Overview
RLHFlow/LLaMA3-SFT-v2 Overview
RLHFlow/LLaMA3-SFT-v2 is an 8 billion parameter supervised fine-tuned (SFT) model derived from meta-llama/Meta-Llama-3-8B. It serves as a key component in the RLHFlow/Online-RLHF project, which focuses on advanced RLHF workflows. The model was trained for 2 epochs on the RLHFlow/RLHFlow-SFT-Dataset-ver2 with a global batch size of 128 and a learning rate of 2e-5, processing samples in 8192-token chunks.

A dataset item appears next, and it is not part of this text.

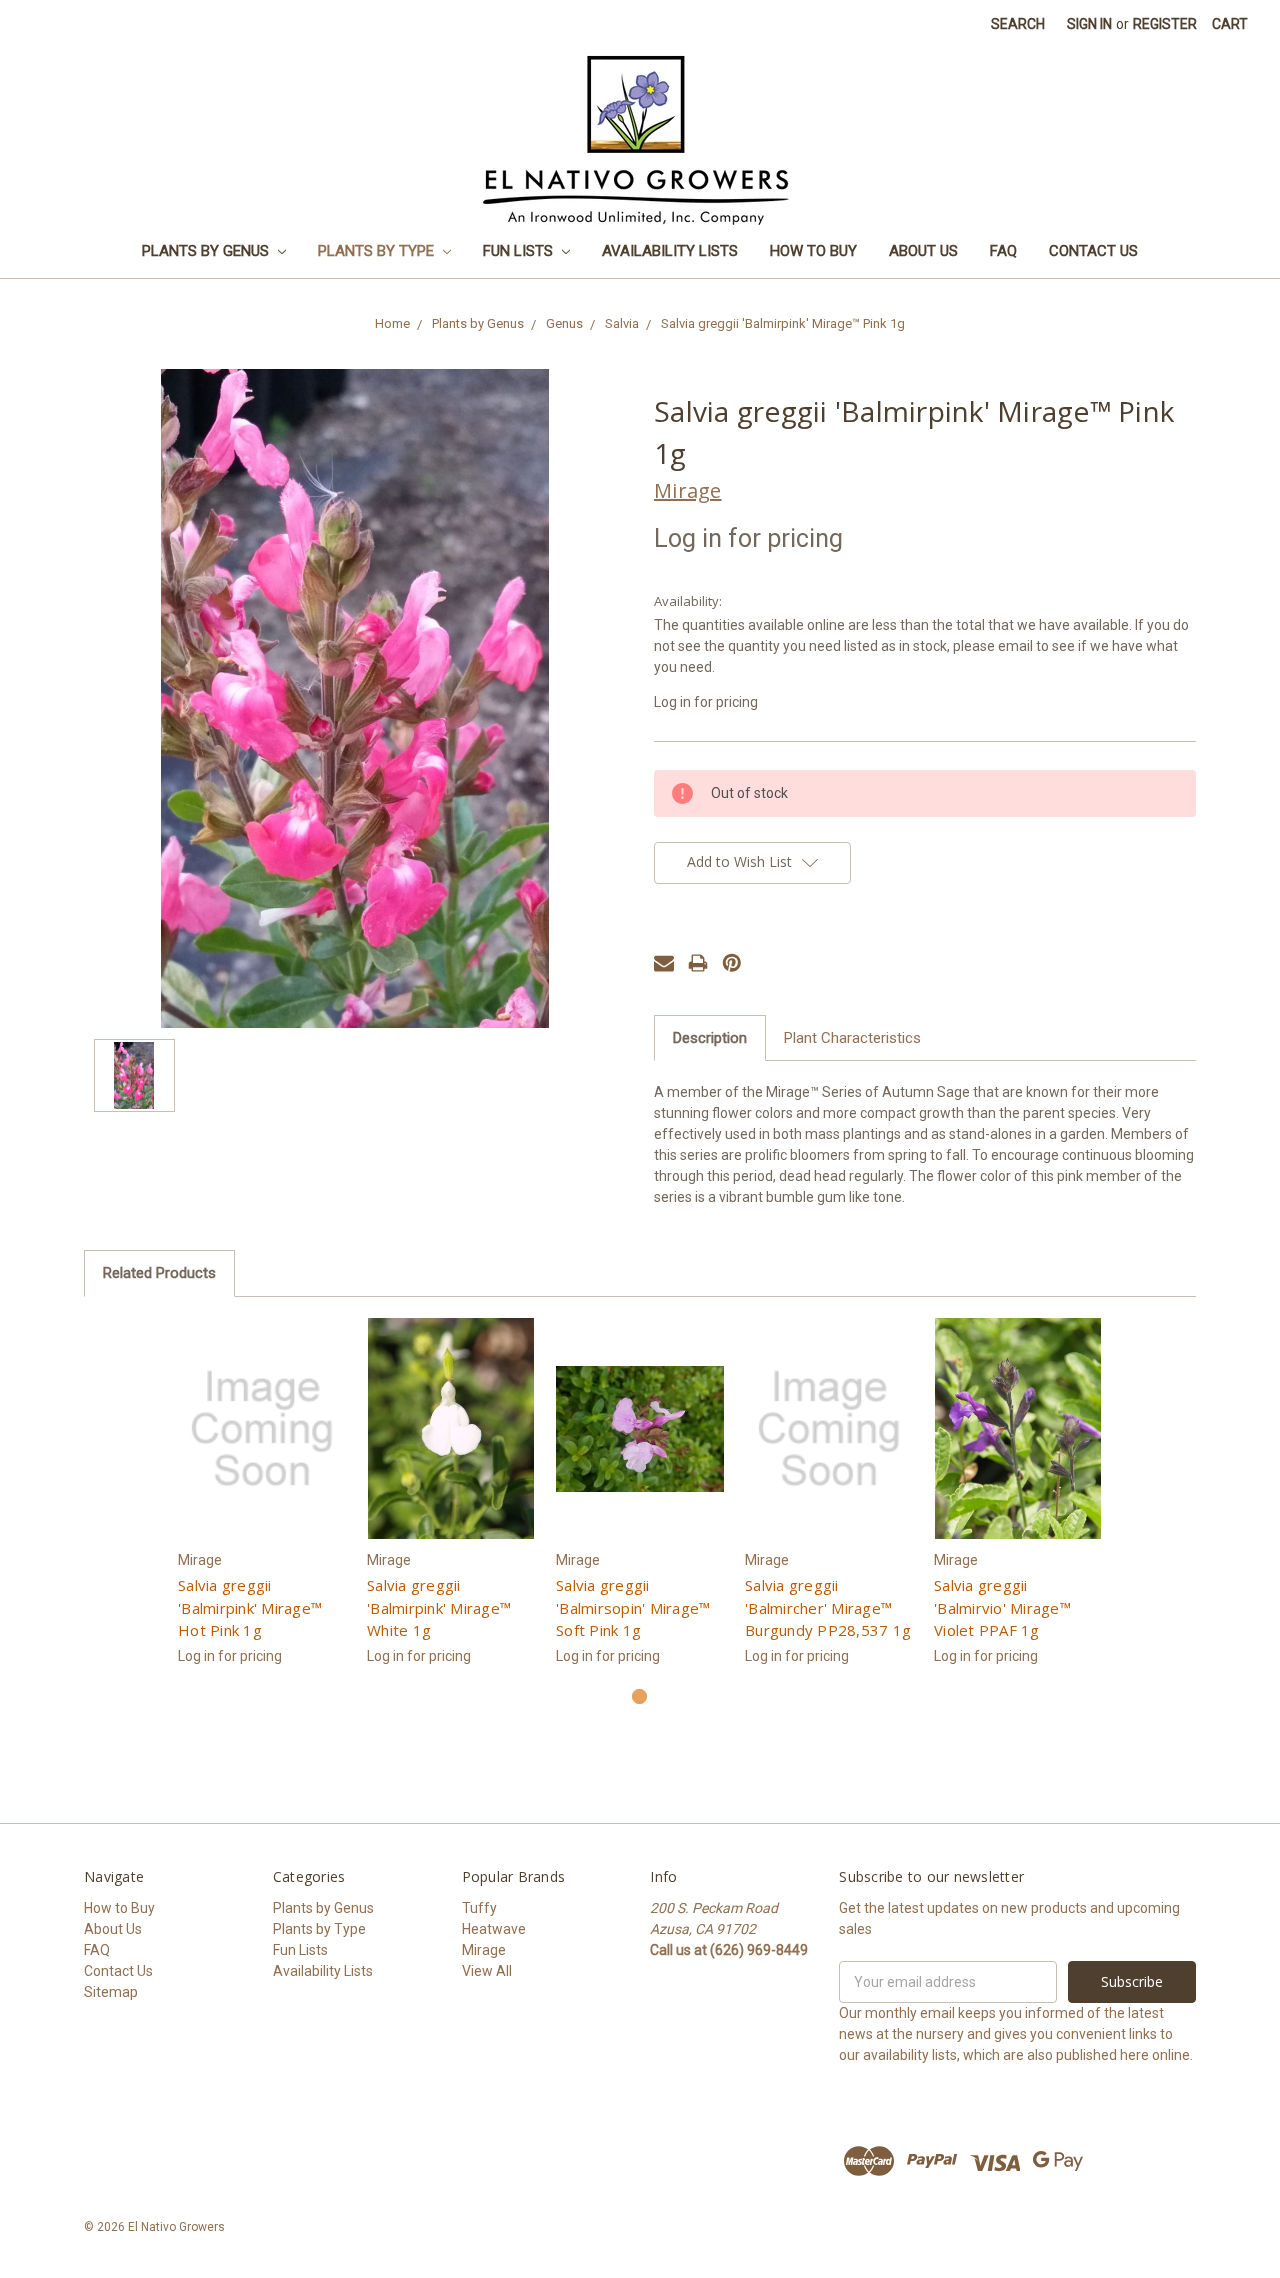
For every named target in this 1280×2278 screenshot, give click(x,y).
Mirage (484, 1950)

Key Capabilities & Performance
This model shows notable improvements over its base LLaMA-3-8B-it and the previous RLHFlow/LLaMA3-SFT version, particularly in:
- Mathematical Reasoning: Achieves 83.4 on GSM-8K and 41.1 on MATH, significantly outperforming LLaMA-3-8B-it (79.6 GSM-8K, 26.3 MATH) and RLHFlow/LLaMA3-SFT (74.2 GSM-8K, 30.0 MATH).
- Code Generation: Scores 66.5 on HumanEval, surpassing LLaMA-3-8B-it (61.6) and RLHFlow/LLaMA3-SFT (63.4).
- General Knowledge: Maintains strong performance on MMLU (64.8) and ARC (60.0).
Intended Use Cases
RLHFlow/LLaMA3-SFT-v2 is particularly well-suited for applications requiring:
- Mathematical problem-solving and quantitative reasoning.
- Code generation and understanding tasks.
- As a foundational SFT checkpoint for further Reinforcement Learning from Human Feedback (RLHF) research and development, especially within the context of the RLHF Workflow paper.